Top of Given entries
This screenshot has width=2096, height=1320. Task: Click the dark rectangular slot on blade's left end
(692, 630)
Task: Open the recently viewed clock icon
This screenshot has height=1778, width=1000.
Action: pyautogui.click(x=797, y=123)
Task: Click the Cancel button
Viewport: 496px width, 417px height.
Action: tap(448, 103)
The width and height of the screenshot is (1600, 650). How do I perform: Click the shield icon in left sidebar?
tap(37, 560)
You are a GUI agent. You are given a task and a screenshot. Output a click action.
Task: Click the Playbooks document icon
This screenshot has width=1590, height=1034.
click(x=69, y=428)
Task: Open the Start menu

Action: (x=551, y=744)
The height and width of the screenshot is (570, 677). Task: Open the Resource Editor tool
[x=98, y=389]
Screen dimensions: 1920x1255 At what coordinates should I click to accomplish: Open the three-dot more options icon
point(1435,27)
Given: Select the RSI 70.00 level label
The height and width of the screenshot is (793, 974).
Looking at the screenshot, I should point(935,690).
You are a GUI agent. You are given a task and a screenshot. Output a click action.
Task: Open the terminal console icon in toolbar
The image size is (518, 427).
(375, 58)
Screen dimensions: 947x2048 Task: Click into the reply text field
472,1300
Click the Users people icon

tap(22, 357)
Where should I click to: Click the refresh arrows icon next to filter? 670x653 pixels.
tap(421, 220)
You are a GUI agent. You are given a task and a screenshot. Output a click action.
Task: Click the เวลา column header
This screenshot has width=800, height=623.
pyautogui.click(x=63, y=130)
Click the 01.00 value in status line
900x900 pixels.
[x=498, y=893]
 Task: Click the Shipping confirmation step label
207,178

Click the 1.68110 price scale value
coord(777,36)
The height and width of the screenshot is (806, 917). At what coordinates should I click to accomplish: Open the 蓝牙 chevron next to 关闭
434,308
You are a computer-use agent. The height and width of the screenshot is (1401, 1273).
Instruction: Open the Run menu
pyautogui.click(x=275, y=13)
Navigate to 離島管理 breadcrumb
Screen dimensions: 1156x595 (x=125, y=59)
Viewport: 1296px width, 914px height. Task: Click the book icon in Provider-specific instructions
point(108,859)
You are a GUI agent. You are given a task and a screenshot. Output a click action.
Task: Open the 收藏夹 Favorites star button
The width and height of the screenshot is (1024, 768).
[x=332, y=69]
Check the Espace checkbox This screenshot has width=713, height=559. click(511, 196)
Bottom of Given entries
[Directions for this task] Write every entry out again. Leave each one exactly as it is.

[Expected output]
This screenshot has width=2096, height=1320. Task: Click the dark rectangular slot on blade's left end
(692, 630)
Task: Open the recently viewed clock icon
This screenshot has height=1778, width=1000.
Action: pyautogui.click(x=797, y=123)
Task: Click the Cancel button
Viewport: 496px width, 417px height.
Action: tap(448, 103)
The width and height of the screenshot is (1600, 650). How do I perform: Click the shield icon in left sidebar?
tap(37, 560)
You are a GUI agent. You are given a task and a screenshot. Output a click action.
Task: Click the Playbooks document icon
This screenshot has width=1590, height=1034.
click(x=69, y=428)
Task: Open the Start menu

Action: (x=551, y=744)
The height and width of the screenshot is (570, 677). Task: Open the Resource Editor tool
[x=98, y=389]
Screen dimensions: 1920x1255 At what coordinates should I click to accomplish: Open the three-dot more options icon
point(1435,27)
Given: Select the RSI 70.00 level label
The height and width of the screenshot is (793, 974).
Looking at the screenshot, I should point(935,690).
You are a GUI agent. You are given a task and a screenshot. Output a click action.
Task: Open the terminal console icon in toolbar
The image size is (518, 427).
(375, 58)
Screen dimensions: 947x2048 Task: Click into the reply text field
472,1300
Click the Users people icon

tap(22, 357)
Where should I click to: Click the refresh arrows icon next to filter? 670x653 pixels.
tap(421, 220)
You are a GUI agent. You are given a task and a screenshot. Output a click action.
Task: Click the เวลา column header
This screenshot has width=800, height=623.
pyautogui.click(x=63, y=130)
Click the 01.00 value in status line
900x900 pixels.
[x=498, y=893]
 Task: Click the Shipping confirmation step label
207,178

Click the 1.68110 price scale value
coord(777,36)
The height and width of the screenshot is (806, 917). At what coordinates should I click to accomplish: Open the 蓝牙 chevron next to 关闭
434,308
You are a computer-use agent. The height and width of the screenshot is (1401, 1273).
Instruction: Open the Run menu
pyautogui.click(x=275, y=13)
Navigate to 離島管理 breadcrumb
Screen dimensions: 1156x595 (x=125, y=59)
Viewport: 1296px width, 914px height. Task: Click the book icon in Provider-specific instructions
point(108,859)
You are a GUI agent. You are given a task and a screenshot. Output a click action.
Task: Open the 收藏夹 Favorites star button
The width and height of the screenshot is (1024, 768).
[x=332, y=69]
Check the Espace checkbox This screenshot has width=713, height=559. click(511, 196)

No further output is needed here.